Brände, Notfälle

Ein Großbrand in Südafrikas historischem Parlamentsgebäude gilt nach stundenlangen verzweifelten Löschversuchen zunächst als gelöscht.

03.01.2022 - 17:04:09

Unfälle - Brand in Südafrikas Parlament richtet schwere Schäden an. Doch plötzlich lodern am Abend erneut die Flammen über dem Dach.

Kapstadt ? Der Großbrand in Südafrikas Parlamentsgebäude vom Neujahrswochenende hat die Kap-Nation auch am Montag weiter in Atem gehalten.

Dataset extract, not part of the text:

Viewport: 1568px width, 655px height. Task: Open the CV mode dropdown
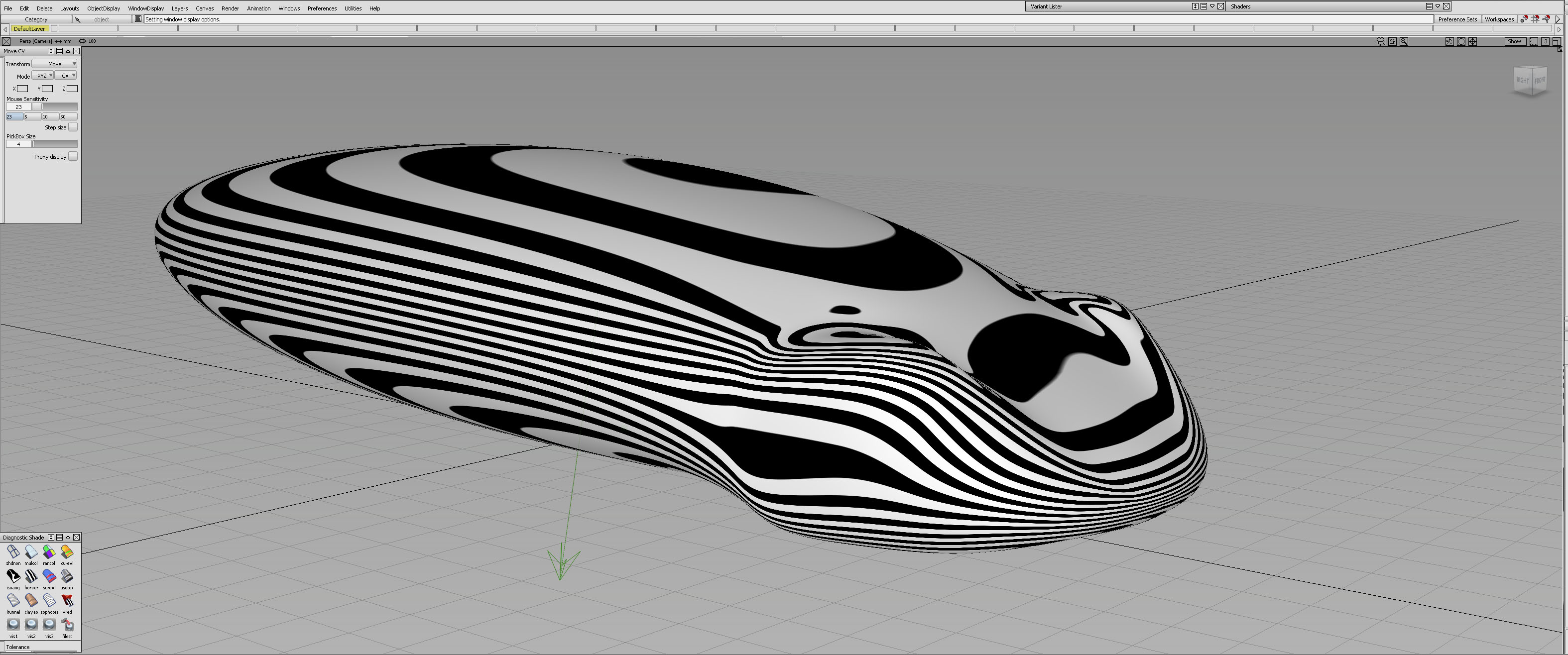66,76
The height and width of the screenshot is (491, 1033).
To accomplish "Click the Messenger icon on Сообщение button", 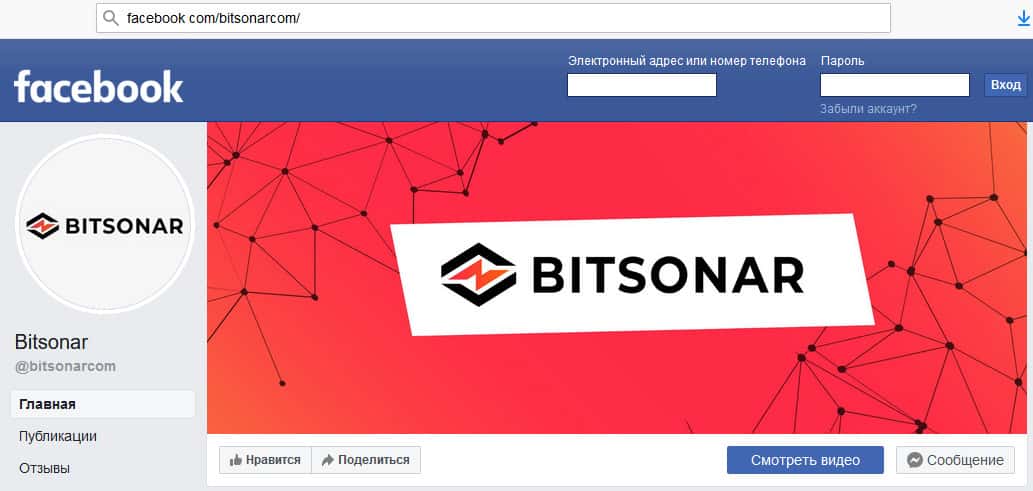I will point(914,460).
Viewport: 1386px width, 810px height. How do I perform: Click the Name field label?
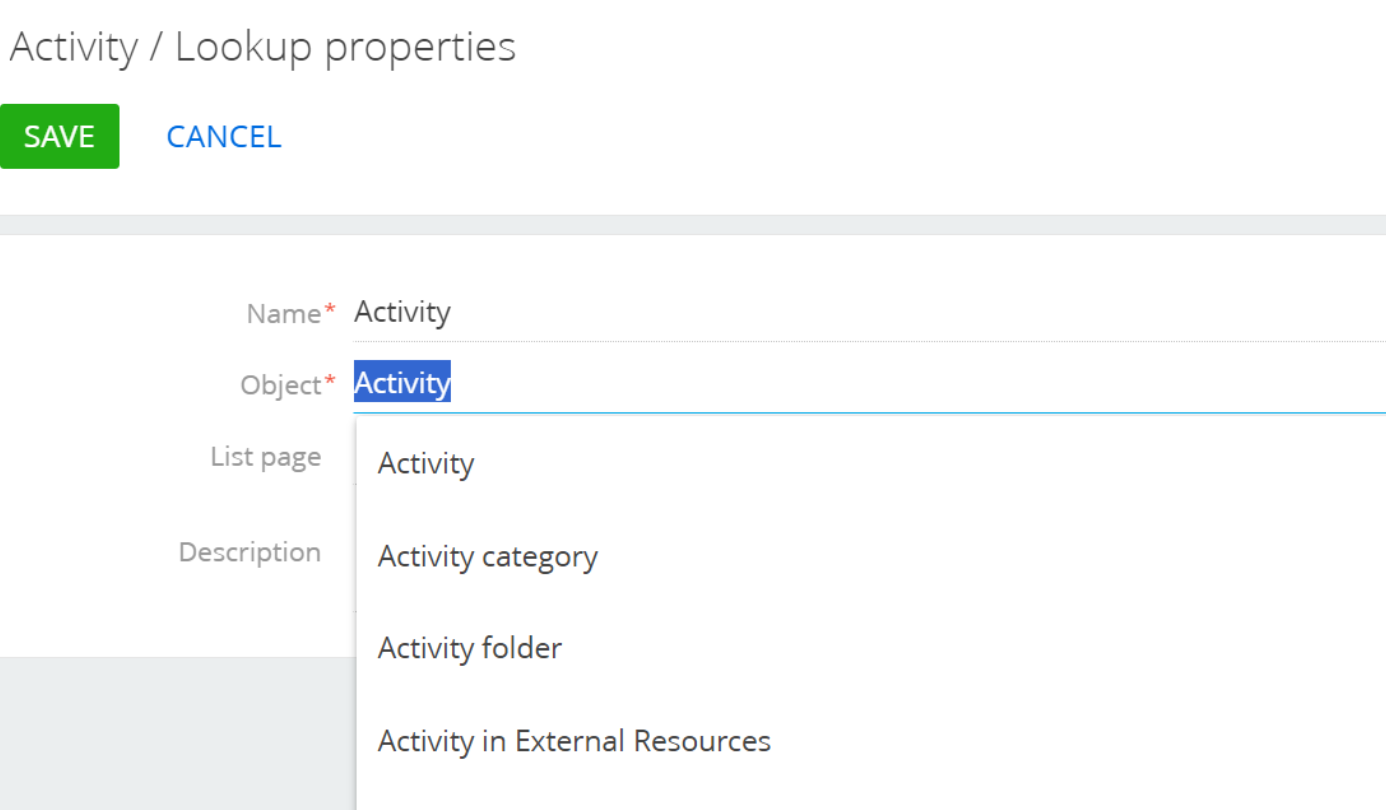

Nachdem das Feuer am Vormittag als weitgehend gelöscht galt, waren am Abend im Dachbereich erneut lodernde Flammen und dichte Rauchschwaden über dem historischen Gebäude zu sehen. Das zunächst auf ein Dutzend Feuerwehrleute verringerte Löschpersonal wurde umgehend wieder aufgestockt. Die zuständige Ministerin Patricia de Lille hatte eine knappe Stunde zuvor erklärt, die enorme Hitze in dem Gebäude sei von 400 Grad Celsius auf 100 Grad gesunken. Eine Begehung der Ruine durch Ermittler sei noch nicht möglich.

Die Parlamentsbibliothek konnte gerettet werden

Die Kosten für einen Wiederaufbau des historischen Gebäudes dürften nach ersten Schätzungen enorm sein. «Wir werden mehrere hundert Millionen, wenn nicht sogar Milliarden Rands für den Wiederaufbau benötigen», sagte Kapstadts Sicherheitsbeauftragter Jean-Pierre Smith am Montag dem Nachrichtensender eNCA. Dies entspräche mehreren hundert Millionen Euro.

Am Montag waren nach Behördenangaben noch diverse Feuerwehrleute damit beschäftigt, Brandnester in dem teilweise knapp 150 Jahre alten Gebäude zu bekämpfen. Die Parlamentsbibliothek mit wertvollen Büchern konnte wegen der feuersicheren Mauern dort vor den Flammen gerettet werden. Zudem konnten elektronisch gespeicherte Daten gesichert werden.

Smith sprach vor laufender Kamera von schweren Mängeln, die auf mangelhafte Wartung zurückzuführen sein könnten. So habe sich das Elektrizitätssystem nicht automatisch ausgeschaltet und die Belüftungsanlagen weiter laufen lassen. Auch sei der automatische Feueralarm erst mit großer Verspätung ausgelöst worden.

In der Touristenmetropole Kapstadt hatten mehr als 70 Feuerwehrleute am frühen Sonntagmorgen versucht, den Brand unter Kontrolle zu bekommen. Die Flammen haben unter anderem auch den Plenarsaal der Nationalversammlung sowie zahlreiche Büros zerstört. Das Feuer war zunächst an der Rückseite des Gebäudekomplexes ausgebrochen, der die Alte Versammlungskammer und den Nationalrat der Provinzen beherbergt, wie Ministerin Patricia de Lille erklärte.